## YOUR OBJECTIVE
With the pictures omitted, write out all of the listing exactly.

(Beginning of DATA RECORDS)

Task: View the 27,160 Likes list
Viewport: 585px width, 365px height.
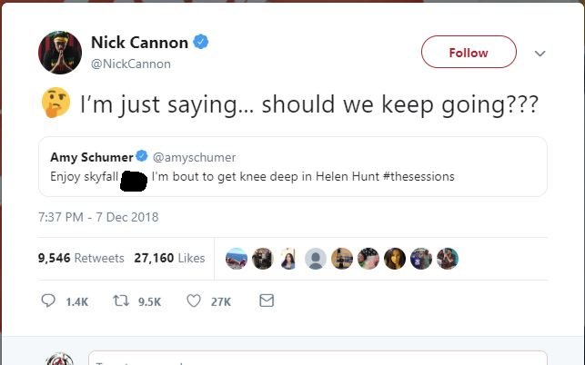Action: [169, 259]
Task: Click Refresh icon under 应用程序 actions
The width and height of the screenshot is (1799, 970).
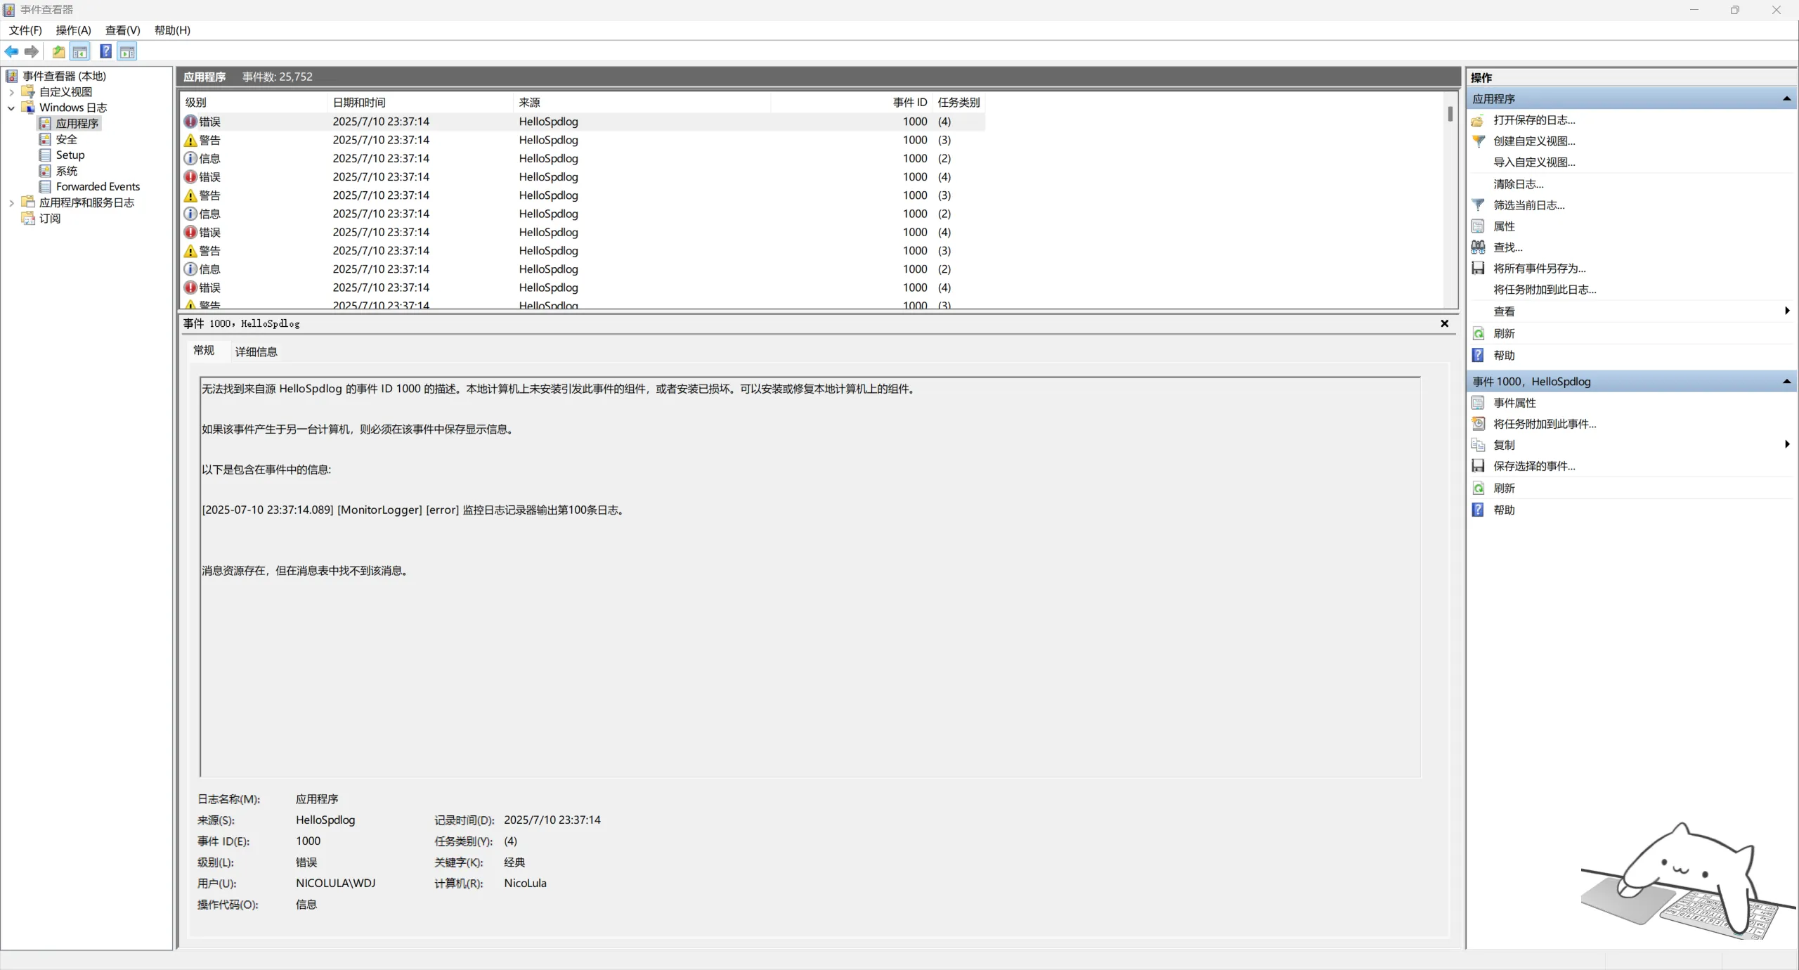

(End of DATA RECORDS)

## YOUR SOLUTION
Task: View the 27,160 Likes list
Viewport: 585px width, 365px height.
Action: [169, 259]
Task: Click Refresh icon under 应用程序 actions
The width and height of the screenshot is (1799, 970).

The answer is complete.